「家に居る日は、郵便の来るのが楽しみ」と、文筆家の外山滋比古氏が語っていました。

「もう、そろそろ、その頃合いだと思う頃になると、玄関脇の郵便受けの辺りに神経を向ける」と語っていました。

外山滋比古氏は「ダイレクトメール・雑誌・書類類、仕事の連絡など、届いた郵便物を眺めながら分類するのも面白い」と仰っていました。

中でも「表に"平信"と、ことわってあるのは、取り立てて用件はありませんが、という事ですあって、最も心魅かれます」と。

「老いの練習帳」(朝日新聞社・刊)より。

新型コロナウィルスの感染拡大防止の為、直接訪ねて行くのが、憚られる状況の今、「平信」を綴ってみるのはどうでしょうか?

「平信」とは「無事の便り」の意味。

催しの案内などとは違い、定型の書き方は無く、何を書こうか難儀するかもしれません、しかしながら、必要に迫られて書く手紙類ではなく、「わざわざ自分の為に心を砕いてくれた」と、受け取られる側に気持ちが素直に伝わり、かえって喜んで頂けるかもしれません。

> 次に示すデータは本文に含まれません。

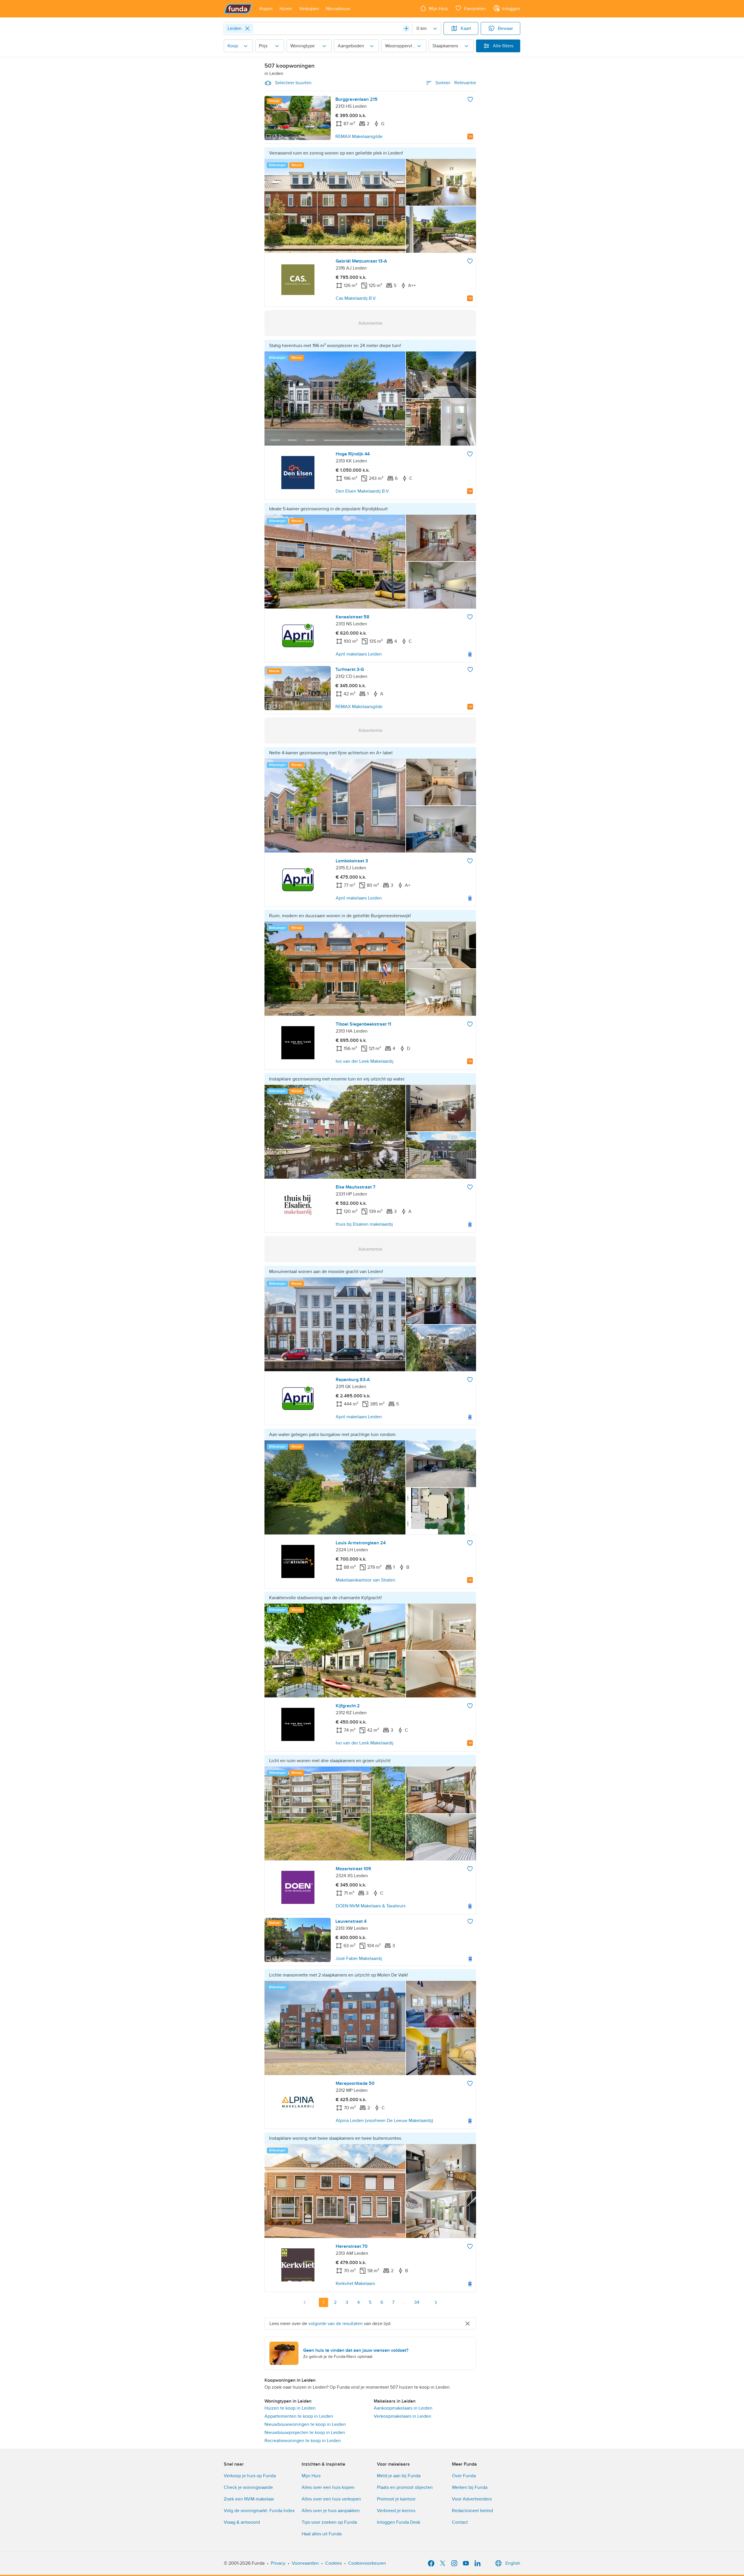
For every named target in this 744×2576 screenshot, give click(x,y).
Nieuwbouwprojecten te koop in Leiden (304, 2432)
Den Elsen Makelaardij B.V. (363, 491)
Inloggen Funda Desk (398, 2522)
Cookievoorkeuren (367, 2563)
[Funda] (238, 8)
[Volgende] (435, 2302)
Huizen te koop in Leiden (290, 2408)
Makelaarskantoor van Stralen (365, 1580)
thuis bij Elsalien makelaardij (364, 1224)
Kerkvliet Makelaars (355, 2283)
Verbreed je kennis (396, 2511)
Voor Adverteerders (472, 2499)
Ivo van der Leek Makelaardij (365, 1061)
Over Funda (464, 2476)
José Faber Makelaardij (358, 1958)
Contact (460, 2522)
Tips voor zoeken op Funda (329, 2522)
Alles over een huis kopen (328, 2487)
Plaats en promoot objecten (405, 2487)
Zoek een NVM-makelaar (249, 2499)
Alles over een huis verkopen (331, 2499)
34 (416, 2302)
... (405, 2302)
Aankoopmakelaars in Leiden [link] (403, 2408)
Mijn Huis (311, 2476)
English (512, 2563)
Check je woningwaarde (248, 2487)
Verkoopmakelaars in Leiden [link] (402, 2416)
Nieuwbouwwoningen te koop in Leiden (305, 2424)
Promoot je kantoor (396, 2499)
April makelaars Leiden (359, 654)
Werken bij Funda (469, 2487)
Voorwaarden (305, 2563)
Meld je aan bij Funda (399, 2476)
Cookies (333, 2563)
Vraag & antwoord (242, 2522)
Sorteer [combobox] (455, 83)
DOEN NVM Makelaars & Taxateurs (370, 1906)
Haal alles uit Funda (321, 2534)
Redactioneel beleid (472, 2511)
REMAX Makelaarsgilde (358, 136)
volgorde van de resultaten (335, 2324)
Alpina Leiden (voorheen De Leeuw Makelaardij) (384, 2120)
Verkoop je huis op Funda (250, 2476)
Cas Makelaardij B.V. (356, 298)
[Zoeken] (406, 28)
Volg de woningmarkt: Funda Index (259, 2511)
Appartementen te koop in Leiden (298, 2416)
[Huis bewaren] (470, 99)
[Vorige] (305, 2302)
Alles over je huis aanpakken (331, 2511)
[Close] (247, 28)
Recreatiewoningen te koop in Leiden (302, 2441)
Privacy (278, 2563)
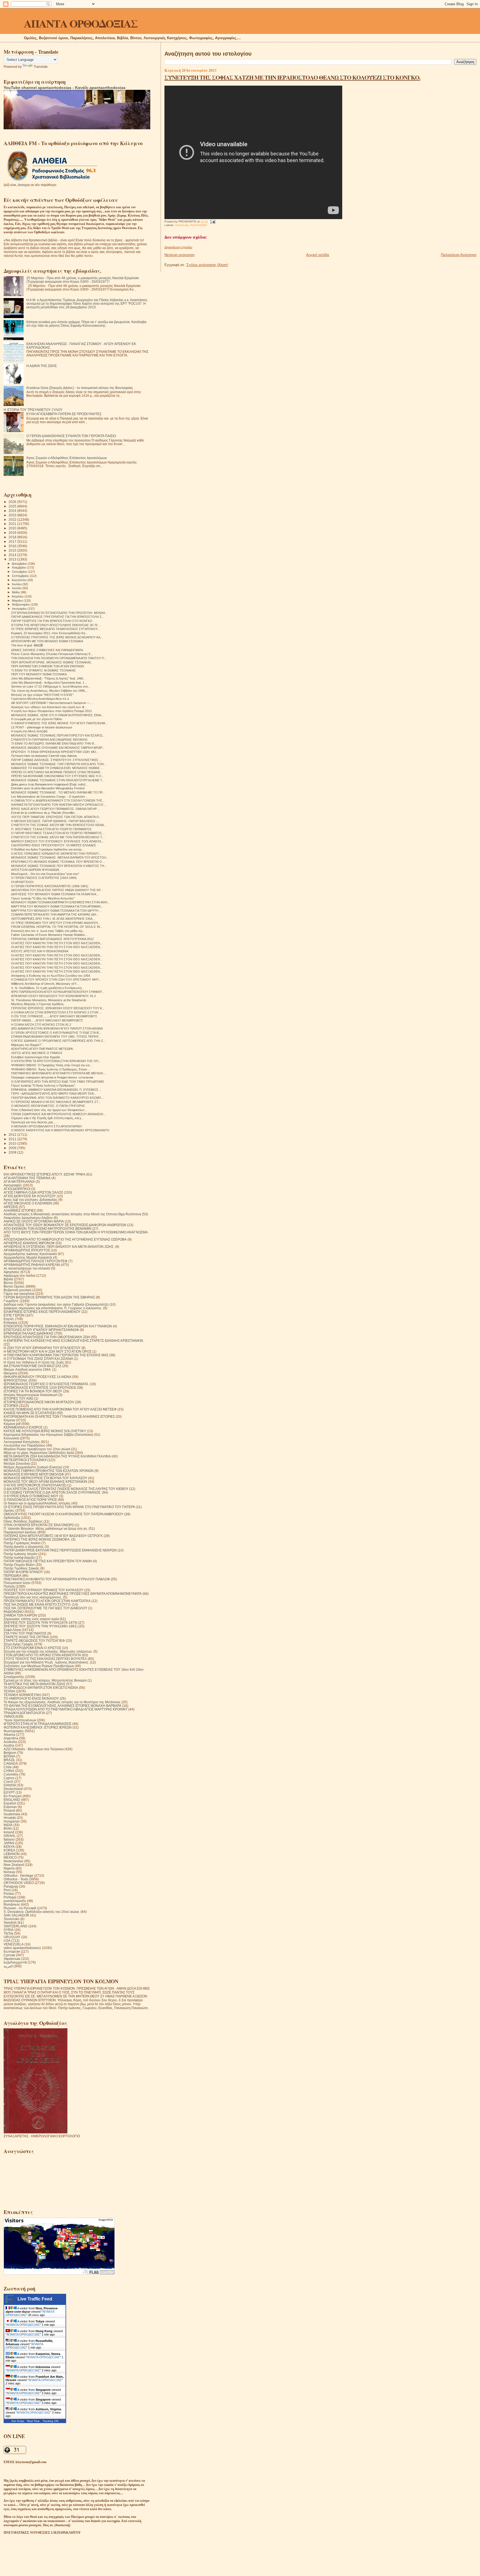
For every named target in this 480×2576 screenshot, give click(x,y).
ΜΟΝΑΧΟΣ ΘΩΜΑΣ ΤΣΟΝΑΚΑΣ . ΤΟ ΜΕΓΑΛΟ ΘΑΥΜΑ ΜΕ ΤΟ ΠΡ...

古代ローマの哲人、キケロは「友情は数限りない大きな美点を持っているが、疑いもなく最大の美点は、良き希望で未来を照らし、魂が力を失い挫けないようにするという事だ」と語っています。
(中務哲郎・訳)

未だ収束が見えない、新型コロナウィルスの感染拡大。

気が滅入り、閉塞感に包まれている人が多いと思いますが、だからこそ、励まし合いたいと思います。

普段より時間のある今、こんな時こそ、お互いの無事を確認しあう「平信」を記す好機ではないでしょうか?